Collected data entries

----------

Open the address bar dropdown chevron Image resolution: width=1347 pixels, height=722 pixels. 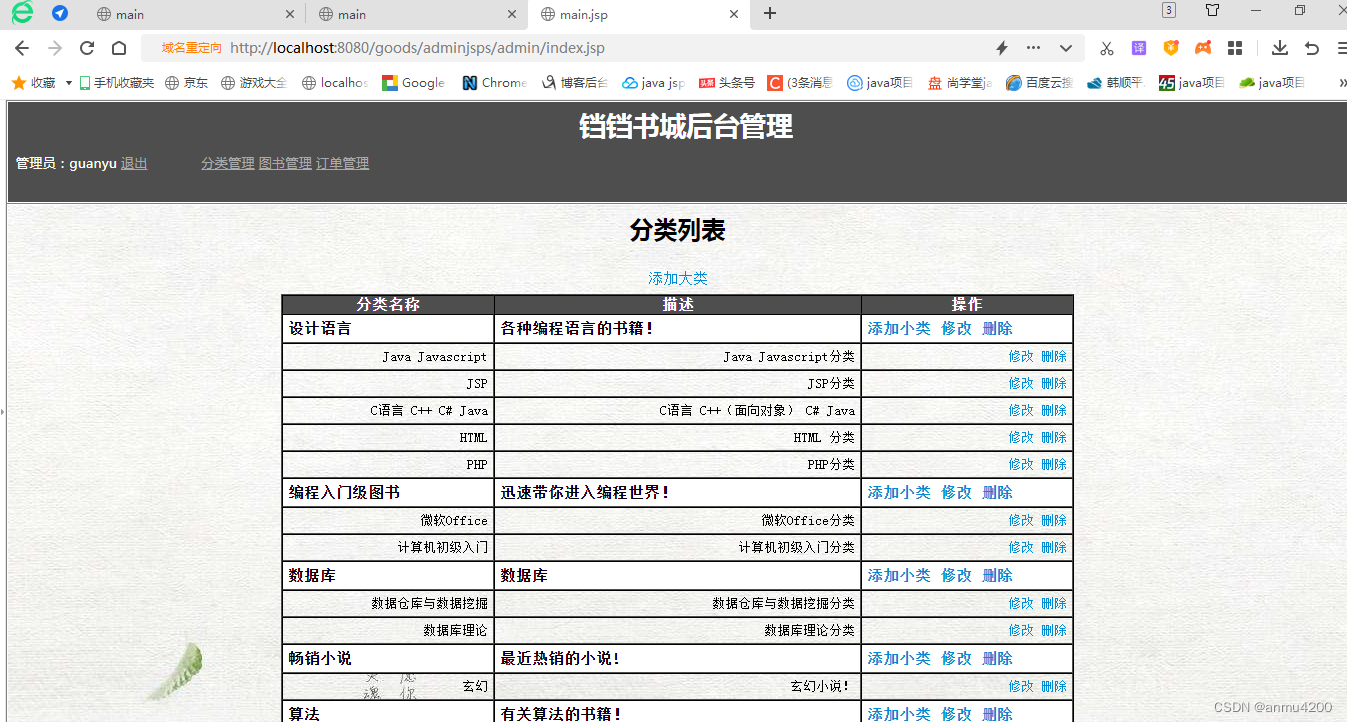(1066, 47)
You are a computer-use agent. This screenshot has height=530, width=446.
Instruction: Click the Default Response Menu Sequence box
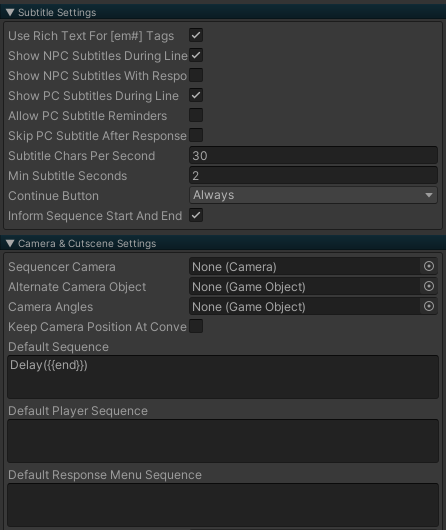[223, 505]
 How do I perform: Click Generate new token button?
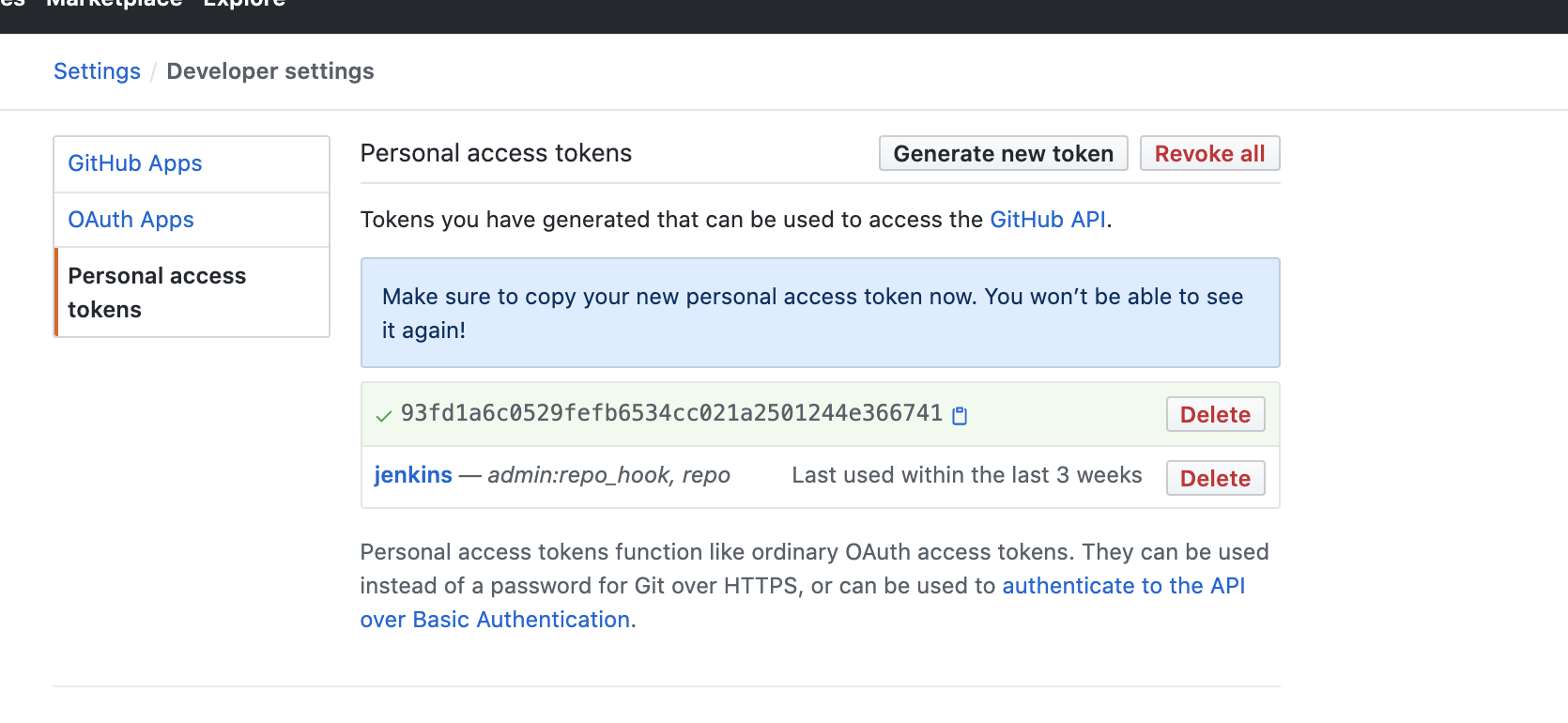(x=1003, y=154)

----------

Exclude all pictures and reproduce exactly the lines from the one containing "How do I perform: Click" through the final line of the entries above.

 How do I perform: Click Generate new token button?
(x=1003, y=154)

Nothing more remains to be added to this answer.